Ditulisnya kalimat itu seperti potongan dialog teater, diberi tanda kutip, lalu diberi tanggal: 7 Juni 2025.

Pak Darto bukan penulis. Dulu ia pegawai kelurahan, pensiun lebih cepat setelah terkena stroke ringan lima tahun lalu. Sejak istrinya meninggal, ia tinggal sendirian di rumah sempit peninggalan orang tua. Dua anaknya merantau dan pulang hanya lebaran, itu pun kadang tidak serempak. Ia tak menyalahkan mereka. Dunia terus berjalan, dan anak-anak harus ikut berlari.

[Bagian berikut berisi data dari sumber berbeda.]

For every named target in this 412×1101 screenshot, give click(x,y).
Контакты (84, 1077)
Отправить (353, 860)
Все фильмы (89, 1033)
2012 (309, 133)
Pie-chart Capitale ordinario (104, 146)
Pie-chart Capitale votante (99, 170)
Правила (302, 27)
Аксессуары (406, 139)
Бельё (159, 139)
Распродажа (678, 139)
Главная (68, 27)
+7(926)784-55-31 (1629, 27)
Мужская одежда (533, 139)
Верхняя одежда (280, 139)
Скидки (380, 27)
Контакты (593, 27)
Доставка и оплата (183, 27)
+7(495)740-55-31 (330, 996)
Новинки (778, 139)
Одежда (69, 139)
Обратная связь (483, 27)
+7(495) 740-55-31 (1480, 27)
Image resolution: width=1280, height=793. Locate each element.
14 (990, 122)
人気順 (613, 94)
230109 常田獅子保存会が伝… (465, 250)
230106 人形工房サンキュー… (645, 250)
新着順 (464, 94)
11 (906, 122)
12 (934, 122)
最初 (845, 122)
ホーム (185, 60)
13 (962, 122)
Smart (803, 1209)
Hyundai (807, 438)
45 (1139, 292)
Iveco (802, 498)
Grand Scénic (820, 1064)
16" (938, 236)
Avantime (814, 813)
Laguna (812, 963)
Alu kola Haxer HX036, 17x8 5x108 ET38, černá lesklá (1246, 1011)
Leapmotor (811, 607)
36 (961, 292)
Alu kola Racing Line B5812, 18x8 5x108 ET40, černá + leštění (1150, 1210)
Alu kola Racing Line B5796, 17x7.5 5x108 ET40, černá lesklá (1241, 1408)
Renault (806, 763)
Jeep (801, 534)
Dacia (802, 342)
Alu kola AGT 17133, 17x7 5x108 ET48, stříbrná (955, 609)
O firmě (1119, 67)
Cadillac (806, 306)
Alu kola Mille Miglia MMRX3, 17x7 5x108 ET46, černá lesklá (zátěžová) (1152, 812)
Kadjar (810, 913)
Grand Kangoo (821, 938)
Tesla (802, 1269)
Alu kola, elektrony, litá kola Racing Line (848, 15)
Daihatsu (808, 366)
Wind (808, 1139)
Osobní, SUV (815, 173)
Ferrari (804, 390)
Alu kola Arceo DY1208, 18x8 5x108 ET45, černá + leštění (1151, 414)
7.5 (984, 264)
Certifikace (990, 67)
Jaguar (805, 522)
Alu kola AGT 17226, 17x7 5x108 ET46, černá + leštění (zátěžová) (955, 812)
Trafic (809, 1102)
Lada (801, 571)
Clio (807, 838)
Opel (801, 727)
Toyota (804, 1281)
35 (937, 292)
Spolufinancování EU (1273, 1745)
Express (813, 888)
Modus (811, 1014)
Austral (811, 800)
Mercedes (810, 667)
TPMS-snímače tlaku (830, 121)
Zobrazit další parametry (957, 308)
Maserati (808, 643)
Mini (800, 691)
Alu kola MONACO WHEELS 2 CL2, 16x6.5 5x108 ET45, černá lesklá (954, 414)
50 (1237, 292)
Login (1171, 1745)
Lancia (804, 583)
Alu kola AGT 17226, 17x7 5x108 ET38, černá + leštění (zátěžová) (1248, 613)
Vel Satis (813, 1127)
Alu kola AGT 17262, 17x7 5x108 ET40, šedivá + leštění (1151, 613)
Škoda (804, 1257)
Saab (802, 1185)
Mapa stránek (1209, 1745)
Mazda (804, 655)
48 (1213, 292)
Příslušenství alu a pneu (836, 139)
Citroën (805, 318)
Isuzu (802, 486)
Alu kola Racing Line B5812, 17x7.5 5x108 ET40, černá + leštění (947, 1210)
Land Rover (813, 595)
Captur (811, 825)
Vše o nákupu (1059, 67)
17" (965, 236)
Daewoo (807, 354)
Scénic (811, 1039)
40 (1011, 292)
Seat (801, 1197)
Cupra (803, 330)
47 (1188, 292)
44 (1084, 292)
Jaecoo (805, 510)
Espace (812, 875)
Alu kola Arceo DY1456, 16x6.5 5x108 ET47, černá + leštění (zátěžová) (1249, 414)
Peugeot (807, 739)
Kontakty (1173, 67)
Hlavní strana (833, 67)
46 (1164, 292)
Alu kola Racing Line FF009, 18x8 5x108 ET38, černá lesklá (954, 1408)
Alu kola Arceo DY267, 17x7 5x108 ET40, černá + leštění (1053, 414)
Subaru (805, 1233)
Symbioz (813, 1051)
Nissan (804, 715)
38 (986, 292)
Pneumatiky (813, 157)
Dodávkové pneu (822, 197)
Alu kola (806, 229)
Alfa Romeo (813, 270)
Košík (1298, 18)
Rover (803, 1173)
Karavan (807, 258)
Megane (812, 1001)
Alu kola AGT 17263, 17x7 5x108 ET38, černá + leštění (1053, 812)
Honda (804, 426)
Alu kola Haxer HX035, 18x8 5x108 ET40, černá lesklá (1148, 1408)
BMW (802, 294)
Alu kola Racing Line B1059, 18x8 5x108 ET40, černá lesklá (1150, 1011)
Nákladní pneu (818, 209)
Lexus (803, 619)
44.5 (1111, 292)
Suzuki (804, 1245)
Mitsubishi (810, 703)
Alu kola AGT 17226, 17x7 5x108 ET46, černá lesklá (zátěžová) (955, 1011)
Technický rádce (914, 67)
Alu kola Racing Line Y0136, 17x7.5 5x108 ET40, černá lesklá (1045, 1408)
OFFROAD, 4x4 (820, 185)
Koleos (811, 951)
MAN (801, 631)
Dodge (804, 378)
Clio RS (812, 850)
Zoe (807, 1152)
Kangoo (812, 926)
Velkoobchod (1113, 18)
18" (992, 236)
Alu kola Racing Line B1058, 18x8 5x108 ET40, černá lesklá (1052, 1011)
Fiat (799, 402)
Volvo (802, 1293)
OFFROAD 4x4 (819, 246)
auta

Warung kopi ini, seanehnya, adalah satu-satunya tempat yang membuatnya merasa masih menjadi bagian dari sesuatu. Ia menyimak, mengamati, dan diam-diam mengumpulkan fragmen hidup dari orang-orang yang tak pernah menyadari kehadirannya lebih dari sekadar “pelanggan tua itu”.

“Pak Darto, nambah gorengan?” tanya Bu Mirah sambil mengelap panci besar.

“Belum, Bu. Nanti kalau masih lapar.” Senyumnya tipis, nyaris tak terlihat, tapi matanya selalu ramah.

Pagi itu, seorang anak lelaki duduk di bangku depan. Tubuhnya masih mengenakan seragam SMA, tapi kemejanya dikeluarkan dan dasinya dicopot. Tasnya dilempar sembarangan ke lantai. Wajahnya menunduk, dan jemarinya sibuk mengutak-atik ponsel.

Pak Darto melirik, lalu kembali menulis.

> “Anak muda, SMA, jam 6.30 pagi sudah duduk di warung. Muka kosong. Seperti aku dulu, waktu tahu ayah meninggal dan aku belum sempat bilang minta maaf.”

Ia menyimpan bolpoin, meneguk kopi yang kini tinggal separuh.

Anak itu melirik. “Buku apaan, Pak?”

Pak Darto menoleh pelan. “Catatan hidup.”

“Cerita Bapak?”

“Cerita siapa saja.”

Anak itu terdiam sebentar. “Kayak jurnal?”

“Bisa dibilang begitu.”

Lalu mereka terdiam. Hanya suara kipas angin tua yang berderit pelan dan sendok mengaduk kopi. Dunia seperti melambat di pojok warung kecil itu.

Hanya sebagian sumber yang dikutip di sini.